Council able to manage a compact city - as Freemans Bay homes attest
Auckland's early white settlers used to frighten themselves silly with rumours that Maori invaders were coming over the hills to take over their fair city. These days, the hysteria being drummed up is over the impact on the existing landscape of housing 1.3 million new citizens over the next 30 years.
From the scaremongering going on, you'd think the newcomers were some form of foreign boat people, about to burst into Birkenhead and Freemans Bay overnight, razing old villas and replacing them with Stalinist tower blocks.
All the fuss is over the proposal in the proposed Auckland spatial plan to design a compact city, much along the lines of the old regional council plans, with a rural urban boundary (formerly the metropolitan urban limit) to restrict urban sprawl into the rural hinterland. About 300,000 of the estimated 400,000 new dwellings required by 2040 would be within the RUB, the rest, in planned growth sites, across the boundaries.
For property developers, and right-wing politicians who claim that containing growth distorts the market, this commitment to existing policies is like a red rag to a bull as the new plan heads towards a vote in March.
Howick councillor Dick Quax, for example, has been across the harbour scaring locals with claims that "hardly an old house [will be] left standing" in Birkenhead. His text comes from a report co-authored by bankrupt property developer and onetime president of the Auckland Property Council Patrick Fontein.
Retired TV1 news boss Bill Ralston has a total meltdown in his latest Listener column, claiming his beloved Freemans Bay with its "charming three-bedroom villas will rapidly be destroyed and replaced by modern multi-unit developments and tower blocks".
"Neighbouring Ponsonby, St Marys Bay, into Herne Bay, presumably out through Grey Lynn to the furthermost extent of the Western Bays, these graceful old suburbs will suffer the same fate."
According to Ralston, nowhere is safe. Across the Shore and to the south, all "will suffer high-rise intensification".
Whatever Mr Quax and Mr Ralston have been sniffing, they should market it as the latest psychedelic trip.
In the capital of our major trading partner, China, they might get away with bulldozing whole neighbourhoods overnight to build highrise Olympic villages, but in Auckland? Bugger me. Our council can't even easily remove a few protest tents from alongside the Town Hall.

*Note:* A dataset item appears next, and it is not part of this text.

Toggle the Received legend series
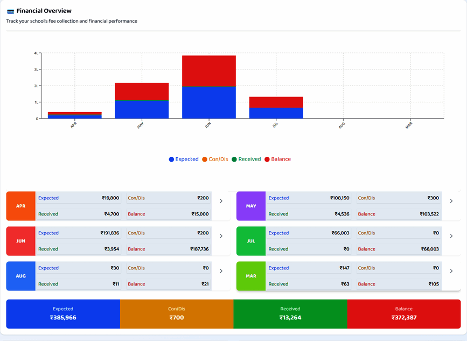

Despite the hysteria, the official line of the Property Council is to support a compact city, though they disagree over the 25/75 split between development outside and inside the RUB. A resounding 88 per cent of individual submitters to the plan support the compact model.
The report by Mr Fontein and two Jasmax staffers for Auckland Council argues the plan's targets for intensification are not achievable, and that even with "amendments, enormous political and community issues will almost certainly prohibit intensification to council's desired target". It does concede that with"major rezoning in most current urban areas, requiring huge political resilience", up to 270,000 extra dwellings might be achievable.
However, an in-house analysis of this and other reports takes a more optimistic view, concluding all 400,000 extra dwellings could be accommodated within the RUB.
To me, part of the aversion to more compact housing is the on-going leaky homes disaster. That and the rabbit hutch tower now blighting Hobson St.
The Fontein report is based on market forces and private developers, which is perhaps one reason why their predictions are so negative.
In Freemans Bay there is a small, but very popular showcase of urban intensification that suggests there is an alternative approach. In the late 1960s, unable to attract private developers to its slum replacement project, Auckland City went into the business itself with Sheridan Square, described in the sales documentation as "introducing a new and sophisticated concept of urban living to Auckland ... a prestige group of 17 individual town houses" planned "in accordance with principles of urban life proven in every major country in the world".
Designed by the architectural division of Auckland City and built by Keith Hay Ltd, these two- and three-bedroom dwellings are now sought-after homes, one recently selling for more than $900,000. Off the plans in 1969 on 99-year leases, they cost between $12,900 and $14,100. It was a great marriage of good planning, good design and good building.
It is also a showcase example of what a council can do when it wants to lead the way.